Libye: trois morts parmi des civils dans des affrontements entre milices

AFRICA RADIO

22 juillet 2022 à 10h06 par AFP

De violents combats ont éclaté dans la nuit de jeudi à vendredi entre des milices dans la capitale libyenne Tripoli (ouest), faisant trois morts parmi les civils, selon une source des services de secours.
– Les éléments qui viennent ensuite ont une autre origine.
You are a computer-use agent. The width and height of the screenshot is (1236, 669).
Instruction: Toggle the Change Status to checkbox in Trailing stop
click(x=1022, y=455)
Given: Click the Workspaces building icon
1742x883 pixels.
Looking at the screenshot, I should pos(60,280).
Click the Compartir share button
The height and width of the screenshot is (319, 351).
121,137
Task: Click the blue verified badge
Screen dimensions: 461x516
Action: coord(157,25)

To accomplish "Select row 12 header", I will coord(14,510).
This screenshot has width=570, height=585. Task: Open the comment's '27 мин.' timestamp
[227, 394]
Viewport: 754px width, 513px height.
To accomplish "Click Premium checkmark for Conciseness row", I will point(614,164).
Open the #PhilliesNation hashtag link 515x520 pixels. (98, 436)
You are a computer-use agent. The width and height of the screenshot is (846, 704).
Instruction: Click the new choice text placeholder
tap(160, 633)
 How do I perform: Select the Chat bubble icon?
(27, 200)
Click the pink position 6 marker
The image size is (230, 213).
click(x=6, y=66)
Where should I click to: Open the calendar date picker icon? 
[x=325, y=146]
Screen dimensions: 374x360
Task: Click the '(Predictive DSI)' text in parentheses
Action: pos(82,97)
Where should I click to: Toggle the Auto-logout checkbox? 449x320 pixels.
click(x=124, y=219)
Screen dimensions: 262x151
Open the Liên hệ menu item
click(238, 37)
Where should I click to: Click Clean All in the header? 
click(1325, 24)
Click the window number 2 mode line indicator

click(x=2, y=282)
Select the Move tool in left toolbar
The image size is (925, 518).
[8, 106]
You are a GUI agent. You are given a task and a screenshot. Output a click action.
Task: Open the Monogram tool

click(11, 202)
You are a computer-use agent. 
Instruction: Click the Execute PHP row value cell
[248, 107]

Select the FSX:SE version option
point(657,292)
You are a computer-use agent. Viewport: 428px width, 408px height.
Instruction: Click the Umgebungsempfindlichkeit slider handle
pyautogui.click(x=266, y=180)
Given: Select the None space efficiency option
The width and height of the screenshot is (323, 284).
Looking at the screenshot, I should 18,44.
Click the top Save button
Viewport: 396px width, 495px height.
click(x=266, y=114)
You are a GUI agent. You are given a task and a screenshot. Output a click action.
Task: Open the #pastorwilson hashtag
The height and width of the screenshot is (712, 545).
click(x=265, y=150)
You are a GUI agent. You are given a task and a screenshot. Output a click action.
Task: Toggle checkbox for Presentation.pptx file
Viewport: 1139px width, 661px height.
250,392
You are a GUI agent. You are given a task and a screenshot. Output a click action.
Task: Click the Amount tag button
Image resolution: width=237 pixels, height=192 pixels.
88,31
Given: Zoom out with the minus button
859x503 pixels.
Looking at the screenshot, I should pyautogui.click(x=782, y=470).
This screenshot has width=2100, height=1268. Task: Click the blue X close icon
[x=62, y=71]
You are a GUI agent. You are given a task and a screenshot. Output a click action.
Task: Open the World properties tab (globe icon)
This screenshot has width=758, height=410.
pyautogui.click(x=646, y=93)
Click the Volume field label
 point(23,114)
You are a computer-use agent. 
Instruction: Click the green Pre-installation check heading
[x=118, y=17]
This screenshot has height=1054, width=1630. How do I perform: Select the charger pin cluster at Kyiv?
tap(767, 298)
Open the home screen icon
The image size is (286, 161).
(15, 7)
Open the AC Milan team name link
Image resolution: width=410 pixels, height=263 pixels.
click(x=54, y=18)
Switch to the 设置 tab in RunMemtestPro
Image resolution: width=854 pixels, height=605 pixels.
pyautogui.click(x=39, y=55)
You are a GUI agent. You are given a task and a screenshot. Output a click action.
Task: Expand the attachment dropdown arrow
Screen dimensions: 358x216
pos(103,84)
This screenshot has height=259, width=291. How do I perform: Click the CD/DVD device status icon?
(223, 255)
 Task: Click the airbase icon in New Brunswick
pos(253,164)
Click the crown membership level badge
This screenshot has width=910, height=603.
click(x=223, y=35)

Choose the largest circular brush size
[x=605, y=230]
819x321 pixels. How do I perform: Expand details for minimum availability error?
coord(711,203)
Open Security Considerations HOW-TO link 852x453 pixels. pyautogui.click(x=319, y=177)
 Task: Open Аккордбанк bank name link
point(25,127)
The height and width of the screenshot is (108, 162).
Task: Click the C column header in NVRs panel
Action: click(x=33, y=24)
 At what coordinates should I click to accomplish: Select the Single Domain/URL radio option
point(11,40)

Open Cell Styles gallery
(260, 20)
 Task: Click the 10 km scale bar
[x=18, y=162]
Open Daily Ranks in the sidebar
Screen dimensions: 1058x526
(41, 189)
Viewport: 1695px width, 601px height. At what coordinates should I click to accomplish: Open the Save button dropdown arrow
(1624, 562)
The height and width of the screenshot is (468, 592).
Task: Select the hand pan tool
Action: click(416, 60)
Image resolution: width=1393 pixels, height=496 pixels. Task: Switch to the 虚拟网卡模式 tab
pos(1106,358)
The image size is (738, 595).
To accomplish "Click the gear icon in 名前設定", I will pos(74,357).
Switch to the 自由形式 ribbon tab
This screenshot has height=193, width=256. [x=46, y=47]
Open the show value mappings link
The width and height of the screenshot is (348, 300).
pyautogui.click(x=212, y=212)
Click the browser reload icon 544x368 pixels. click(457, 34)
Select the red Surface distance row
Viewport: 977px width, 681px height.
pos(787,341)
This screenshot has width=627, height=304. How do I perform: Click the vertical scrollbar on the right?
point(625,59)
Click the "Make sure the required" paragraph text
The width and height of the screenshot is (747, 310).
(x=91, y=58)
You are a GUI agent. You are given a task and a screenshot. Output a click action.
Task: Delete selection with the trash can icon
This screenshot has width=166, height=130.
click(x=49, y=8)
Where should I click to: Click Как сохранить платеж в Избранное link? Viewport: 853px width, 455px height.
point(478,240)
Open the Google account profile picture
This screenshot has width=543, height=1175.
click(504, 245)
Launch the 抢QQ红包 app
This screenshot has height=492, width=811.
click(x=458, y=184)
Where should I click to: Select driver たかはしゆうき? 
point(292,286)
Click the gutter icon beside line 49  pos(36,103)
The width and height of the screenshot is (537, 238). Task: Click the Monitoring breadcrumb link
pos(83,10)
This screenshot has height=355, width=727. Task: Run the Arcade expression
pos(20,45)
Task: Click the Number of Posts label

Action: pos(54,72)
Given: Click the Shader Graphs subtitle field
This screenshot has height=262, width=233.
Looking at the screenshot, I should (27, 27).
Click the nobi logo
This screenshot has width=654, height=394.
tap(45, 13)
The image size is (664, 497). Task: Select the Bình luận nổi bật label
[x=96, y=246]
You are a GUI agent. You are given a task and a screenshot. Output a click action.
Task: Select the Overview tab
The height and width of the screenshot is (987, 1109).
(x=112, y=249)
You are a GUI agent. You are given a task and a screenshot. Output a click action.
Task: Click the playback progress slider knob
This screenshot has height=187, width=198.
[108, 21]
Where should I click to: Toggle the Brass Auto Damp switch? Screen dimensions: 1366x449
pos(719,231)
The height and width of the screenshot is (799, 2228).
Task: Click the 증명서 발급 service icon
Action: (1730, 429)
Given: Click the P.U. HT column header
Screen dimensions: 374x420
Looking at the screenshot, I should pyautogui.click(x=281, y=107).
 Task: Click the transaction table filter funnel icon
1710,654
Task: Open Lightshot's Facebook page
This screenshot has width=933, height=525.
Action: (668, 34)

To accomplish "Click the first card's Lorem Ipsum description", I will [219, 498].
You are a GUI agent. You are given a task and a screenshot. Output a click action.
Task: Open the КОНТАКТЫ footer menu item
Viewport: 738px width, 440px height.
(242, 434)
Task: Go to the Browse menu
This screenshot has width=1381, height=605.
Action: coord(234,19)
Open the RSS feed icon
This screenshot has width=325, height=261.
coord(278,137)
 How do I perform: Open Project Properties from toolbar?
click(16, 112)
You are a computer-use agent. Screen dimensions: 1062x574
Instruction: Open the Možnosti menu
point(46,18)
"Trois personnes décédées et deux autres blessées ont été conduites au Centre médical de Tripoli (TMC)", a déclaré à la chaîne Libya al-Ahrar, Oussama Ali, porte-parole du Services des Ambulances de Tripoli. Les derniers affrontements entre milices datent du 10 juin mais cela fait longtemps qu'ils n'avaient pas fait de victimes civiles. Le bilan pourrait encore s'alourdir car "nous n'avons pas encore les données des cliniques privées dans la zone", a ajouté le responsable. Selon M. Ali, une soixantaine d'étudiants étaient bloqués dans des dortoirs universitaires, à cause des affrontements. Des ambulances les ont évacués vers le TMC. Des échanges de tirs nourris ont retenti dans les quartiers est de Tripoli peu après minuit jeudi, veille du weekend (vendredi-samedi) en Libye, semant la panique parmi la population dans les rues et jardins très fréquentés pendant les nuits d'été caniculaires. Les combats, qui ont opposé deux groupes armés influents de l'ouest de la Libye -- la Force al-Radaa (dissuasion) et la Brigade des Révolutionnaires de Tripoli --, ont duré jusqu'aux premières heures de vendredi à Ain Zara, quartier densément peuplé de l'est de Tripoli avant de s'étendre à d'autres secteurs, selon des médias locaux. Des images et vidéos diffusées sur les réseaux sociaux montrent des dizaines de véhicules, portières ouvertes en plein milieu des rues, abandonnés par leurs conducteurs pour se mettre à l'abri des tirs. Les vols des compagnies Libyan Airlines en provenance du Caire et al-Alamia de Benghazi, qui devaient atterrir à l'aéroport de Mitiga, non loin de la zone des affrontements, ont été déroutés sur Misrata, à 250 km à l'est de Tripoli. Symptomatiques du chaos auquel la Libye est en proie depuis la chute du régime de Mouammar Kadhafi en 2011, mais aussi des tensions entre groupes armés de la Tripolitaine, tolérés par le gouvernement, la situation sécuritaire dans le pays nord-africain demeure très précaire.